*WHAT TO WORK ON*
Continue the model aircraft building instructions below, starting right after the final numbered step on the wing holddown holes.

An easy technique for applying fiberglass is given in this CRRC tech note.

Here are alternate instructions for covering the fuselage (from Denny Maize, aka rcsoarnut "at" aol.com):

"When covering the fuselages with glass I clamp the fuse horizontally from the tail boom and upside down. I use a single piece of 3/4 oz cloth draped over the fuse. I use a foam brush to apply the urethane starting on the bottom and working down both sides (you will have to reach in with your scissors from the front and make a couple of slits to go around the nose contours). When I get the sides covered I stop and trim the cloth so that it will overlap on top. Rotate the fuse and work first one side then the other till they are overlapped and you have your first coat on.

"I do not make any attempt to blot this first coat, nor do I use spray adhesive as I like to get the saturation and penetration of the wood for strength. On subsequent coats where you are just filling the weave you can blot the excess off. This fuse is so small and light that I feel the good penetration for strength on the first coat is worth a lot more than the millionth of an ounce you might save by skimping here. My fuses weigh from 1 to 1.2 oz with the boom installed so I'm not sure what you would save by skimping. I don't think you will properly wet the cloth and wood with a spray can on the first coat, but, for finish coats it would be fine."

Option: tinting water-based polyurethane

Drill and Tap Wing Holddowns

  1. You may now locate the exact center of the wing center section and place the wing on the fuselage.
  2. Drill a 7/64" pilot hole through the front edge of the wing, about 3/4" from the leading edge - also drill through the holddown block and tap the block for 6-32 threads.
  3. Open up the hole in the wing to accept a 6-32 screw and install a 6-32 x 1" aluminum or nylon screw.
  4. Carefully measure and locate the wing by measuring from tips of center section to the center of the boom - make SURE that when you drill the rear hole the wing is in good alignment (both tips equal distances from the nose or tail.
  5. When properly located, drill rear hole exactly 5 inches from front bolt and tap rear block.
  6. Open rear hole in wing and install 6-32 x 1" aluminum or nylon rear wing hold down bolt.
  7. To keep the wing from being crushed at the bolt locations, make up a couple of "washers" out of 1/16" plywood, about 1/2" in diameter, and glue them to the upper wing surface with thick CA.  (These don't need to be round - we cut them 1/2" square and just sand or cut them to be "roughly round").
  8. If you want to be able to finger-tighten and -loosen the wing bolts, cut two 3/8" long sections of arrow shaft, sand the bolt heads until they friction-fit inside the shaft pieces, and then CA the shaft pieces in place.
  9. To make the threaded holes stronger, tap them, drip a bit of thin CA into them, wait a bit, and then tap them again.

*DATA BLOCK*

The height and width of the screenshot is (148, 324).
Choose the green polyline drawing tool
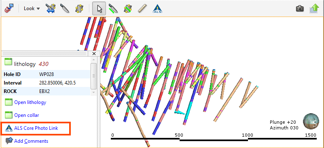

*OUTPUT FOR THIS TASK*
When you want your next wing to match, screw a cut-off screw you pointed into the front hole. Push the wing down on it, making sure that it's straight, then remove the wing and drill up through the dimple mark. Move the cut-off screw to the back hole, hold the front of the wing down with a screw through your new hole, align the wing, and push the back of the wing down against the point. Drill up through this second dimple, add plywood washers, and you're done.

Install Throwing Grip(s)

Throwing grips are an almost religious topic in the HLG community.  Here are the approaches we've seen used for Terminator throwing grips:

  • 320 sandpaper glued to the fuselage sides, and add a brace to keep the fuse from getting crushed and use a "squeeze grip" to throw with
        (easy to install and use)
  • Install a 3/16" throwing peg at varying locations from the trailing edge to about 1.25" ahead of the trailing edge    (some feel this gives the highest throwing power and control, but you do have to be very careful not to pull down during launch or you can fold the wings!)
  • Cut a hole in the fuselage bottom for a throwing hole
        (a classic approach - requires adding a partial height former for your finger to push against)
  • Reshape the rear of the fuselage so that you end up with a finger-grip using the bottom of the fuselage (with a finger grip area just below the wing trailing edge).
        (inspired by the Orbiter HLG, provides an easy high power grip while avoiding the possibility of folding wings due to a pull-down during launch - but does require playing with the fuse design a bit) 

Probably the best thing to do is to talk to your local club members and pick an approach that seems to meet with local approval.


Build and Mount the V-Tail

The v-tails are of standard balsa construction. Some folks mount the v-tail to the top of the tailboom.  These instructions show mounting it under the tail boom. There are a couple of tradeoff's either way:

On top of tailboom: Less likely to get damaged from landings, since the tailboom protects the bottom of the "v"

Under the tailboom (described here): Allows control horns and linkages to be more streamlined (they don't stick out as much), so the drag profile of the tail is lower.   Easier to align.  Can be easier to damage, so you might want to put a light coat of glue or light fiberglass along the bottom of the tail "v" joint so that it doesn't get scraped during landings.

tail_surfaces.gif (6712 bytes)
Here is a dimensioned diagram of the tail surfaces (click for a large image).

tail_joints.gif (2863 bytes)
And here is a diagram showing the angle of the tail "v", as well as an illustration of the control horns and linkages (click for a large image).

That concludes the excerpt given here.